The Do’s and Don'ts When Interacting with a Deaf Person
For some hearing people, finding out that someone is Deaf can lead to very awkward situations. Some examples include individuals raising their voice thinking that a deaf person can hear them better. No matter how loud you talk to a Deaf person, the fact remains that they cannot hear you. Other people may ignore or walk away from a deaf person and not even attempt to communicate with them.
Here are a few things to keep in mind when interacting with the Deaf:
1) Not all Deaf people can lipread – Here’s a little experiment you can try. Turn off the sound while watching a video and try interpreting what the people are saying. Not so easy, is it? People can talk fast or face away from a Deaf person and make lipreading hard. Speaking slowly and thoroughly articulating your words can help a Deaf individual skilled in lipreading interpret more words and better guesswork on what you are saying.
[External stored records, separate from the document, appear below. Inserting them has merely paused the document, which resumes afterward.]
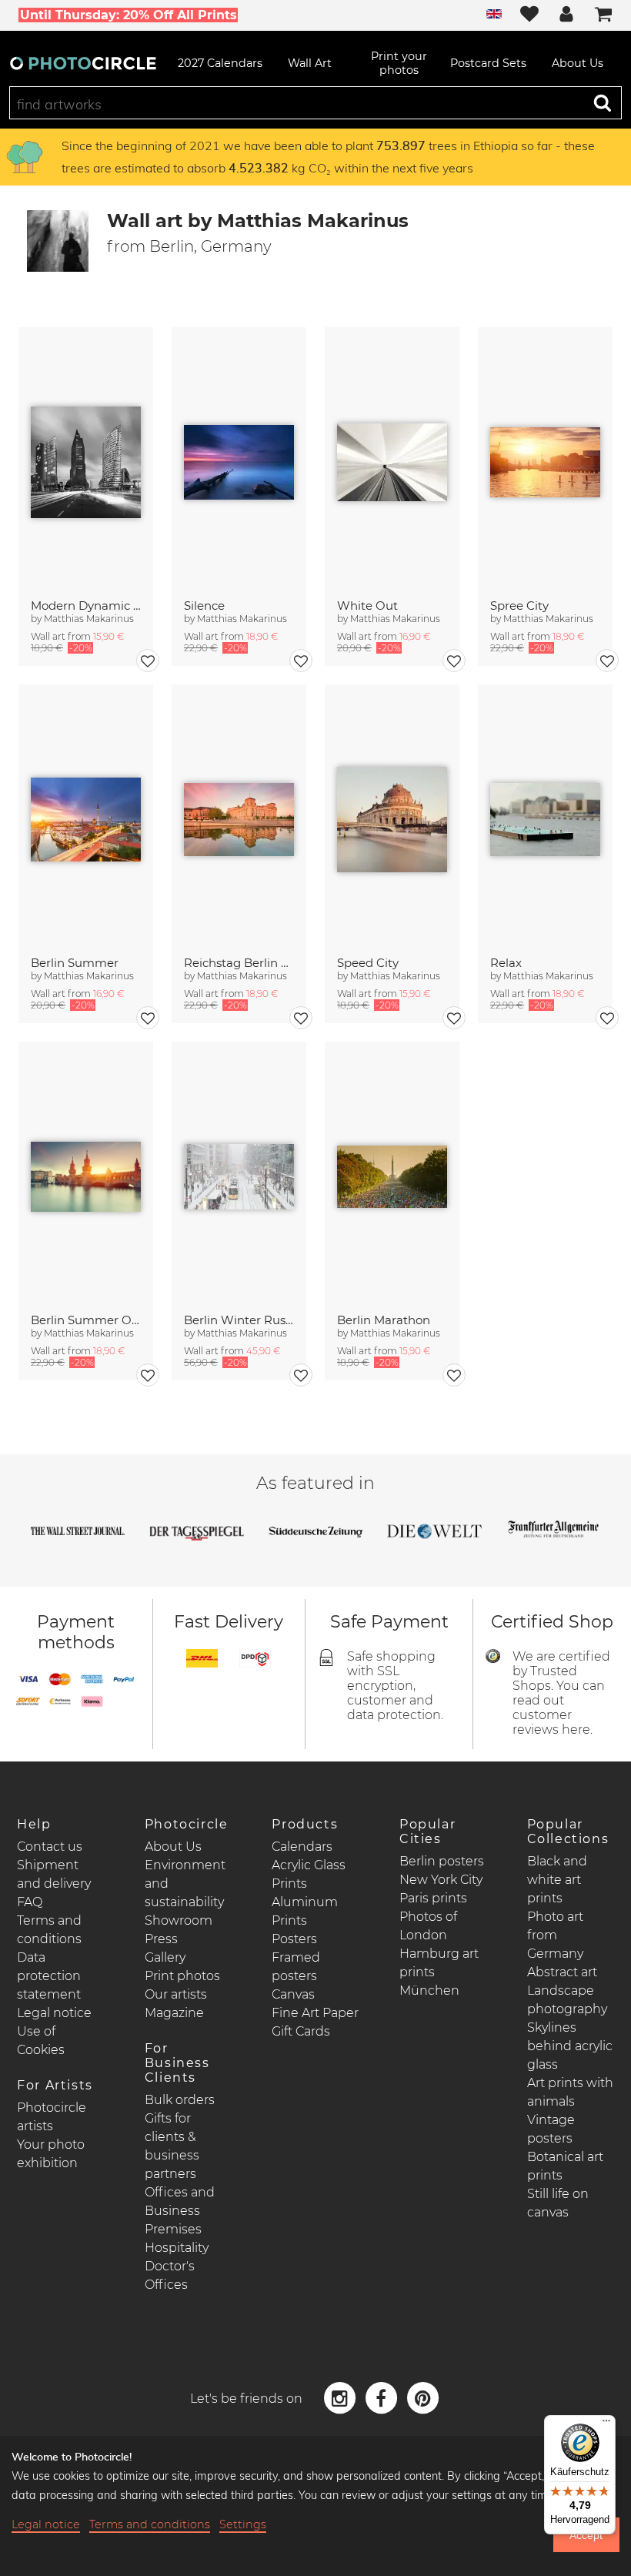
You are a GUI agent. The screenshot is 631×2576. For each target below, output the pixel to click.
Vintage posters (551, 2129)
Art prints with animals (570, 2092)
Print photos (182, 1976)
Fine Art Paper (315, 2013)
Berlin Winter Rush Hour (239, 1320)
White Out (367, 605)
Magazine (174, 2013)
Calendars (302, 1846)
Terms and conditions (149, 2524)
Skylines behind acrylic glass (570, 2046)
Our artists (176, 1994)
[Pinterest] (422, 2397)
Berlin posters (441, 1861)
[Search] (602, 102)
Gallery (165, 1957)
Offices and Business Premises (180, 2210)
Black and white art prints (557, 1879)
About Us (173, 1846)
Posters (294, 1939)
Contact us (49, 1846)
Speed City (368, 962)
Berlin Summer (75, 962)
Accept (586, 2535)
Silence (204, 605)
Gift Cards (301, 2031)
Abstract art (562, 1972)
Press (161, 1939)
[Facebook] (383, 2397)
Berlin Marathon (383, 1320)
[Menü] (606, 2424)
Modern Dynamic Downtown (86, 605)
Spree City (519, 605)
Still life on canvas (558, 2203)
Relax (506, 962)
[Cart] (603, 15)
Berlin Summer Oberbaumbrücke (86, 1320)
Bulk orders (180, 2100)
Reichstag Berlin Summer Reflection (239, 962)
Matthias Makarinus (89, 618)
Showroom (178, 1920)
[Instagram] (341, 2397)
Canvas (293, 1994)
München (429, 1990)
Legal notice (54, 2013)
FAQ (29, 1902)
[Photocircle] (83, 63)
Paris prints (433, 1898)
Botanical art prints (565, 2166)
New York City (440, 1879)
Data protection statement (49, 1976)
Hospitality (177, 2247)
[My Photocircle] (566, 15)
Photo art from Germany (555, 1935)
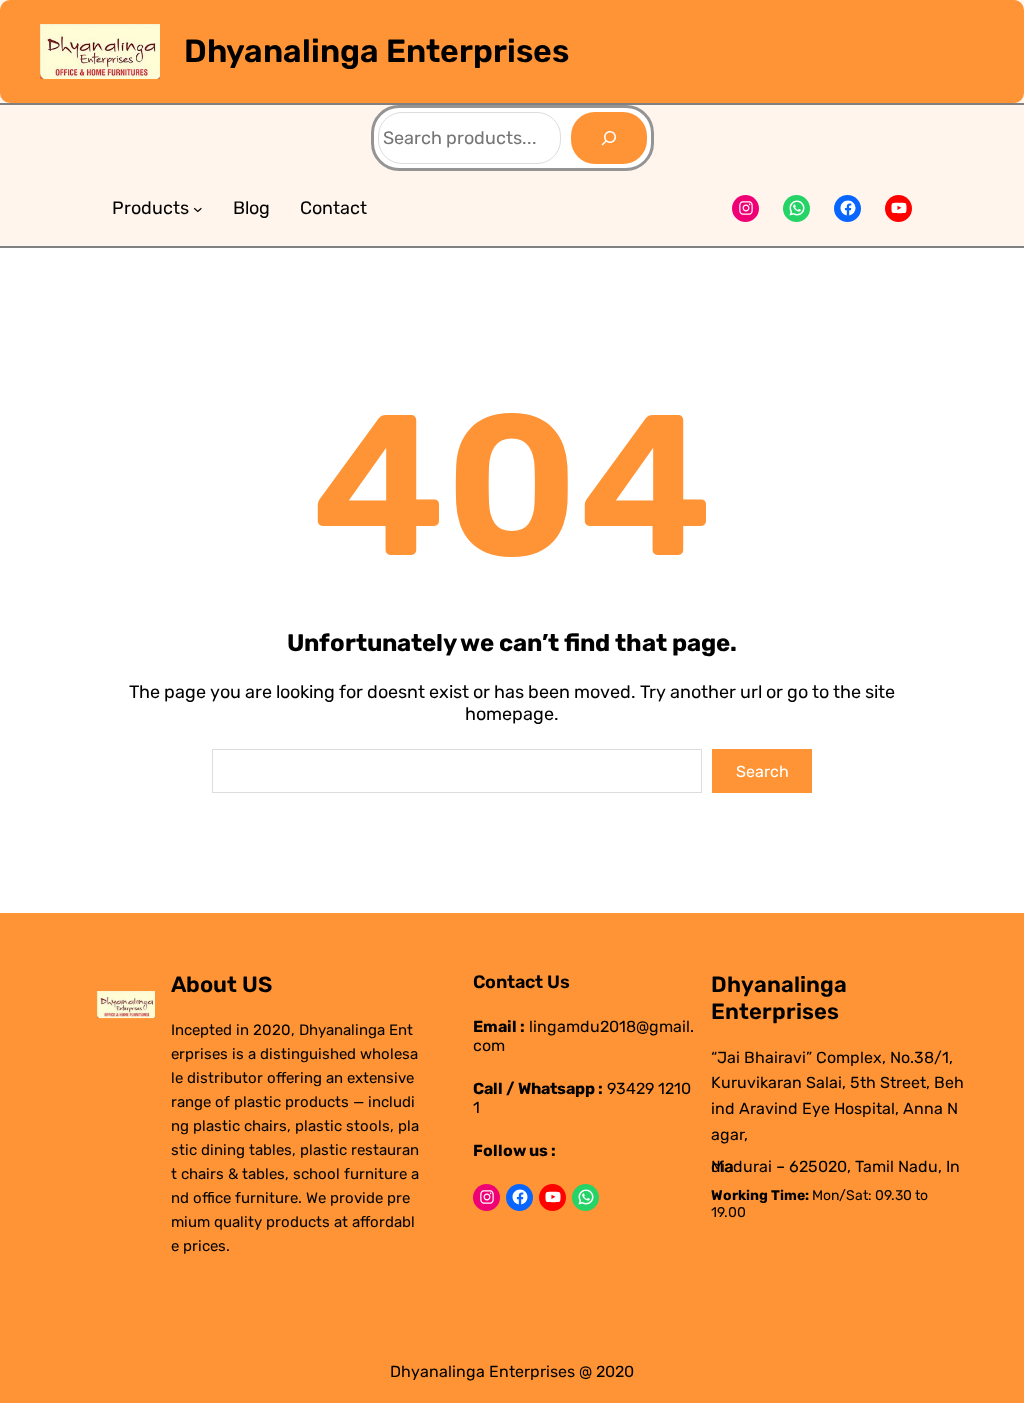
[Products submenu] (198, 209)
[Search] (609, 138)
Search (762, 771)
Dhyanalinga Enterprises (376, 51)
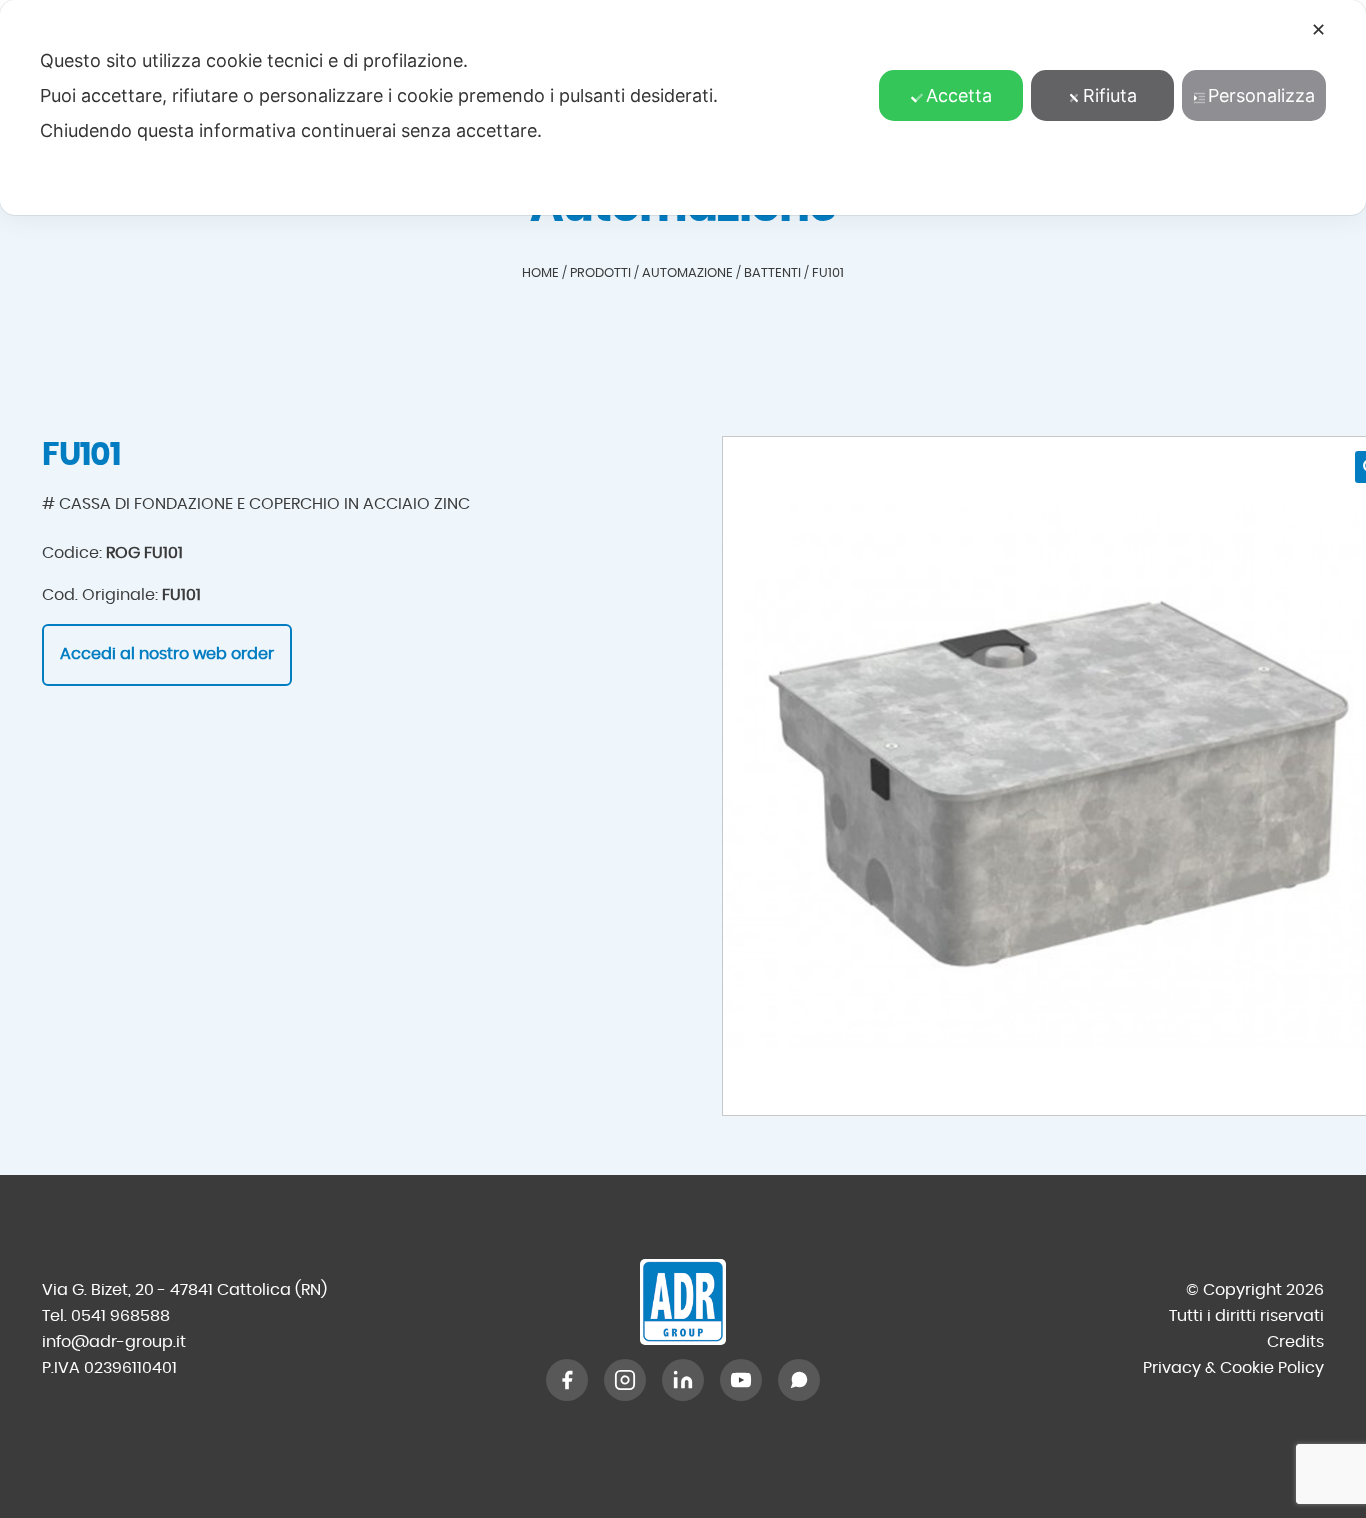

2) Use your cell phone or good old pen and paper – A better means of dialogue between hearing and deaf individuals is typing or writing things down. They are quite simple and effective means of communication.
3) Try your best to not stare/gawk at the Deaf – I get it, you may be fascinated by two individuals rapidly signing to one another and watching their expressive faces. But blatantly staring at two signers converse is equivalent to you walking up to two people talking and listening in on their conversation. It is quite rude.
4) Talk to the Deaf person and not to the interpreter – It is common courtesy to face and talk towards a person, hearing or deaf. Sometimes an interpreter is present to communicate with a Deaf person effectively. In this situation, continue to face the Deaf individual and talk towards them. Do not solely address and speak with the interpreter during the conversation. After all, you are trying to talk to the Deaf individual not the interpreter.
We Are All Human Beings
In the end, treat the Deaf like you would treat anyone else. We are all human. We are social creatures by nature and crave for interaction. Everyone deserves respect and dignity and Deaf people are just like anyone else and have feelings too.
To make an extra effort, you can learn some basic signs such as “hello,” “how are you?”, and “thank you.” You can make a Deaf person’s day if you try and put effort into communicating with them. So, don’t be afraid to interact with a Deaf person. I highly encourage those that are learning ASL to attend Deaf cultural events. You can always look up for the nearest Deaf club or association in your area. Attending Deaf events can be daunting, especially if you’re doing this alone, but immersing yourself in the Deaf community is the only way to improve your ASL skills.
I was so happy that decided to take the one year of ASL courses in college. It is truly an amazing journey to learn about Deaf culture and their beautiful language. I encourage you to read up on the history of the Deaf in your country. The Deaf are often overlooked and deserve more attention to their rights and needs.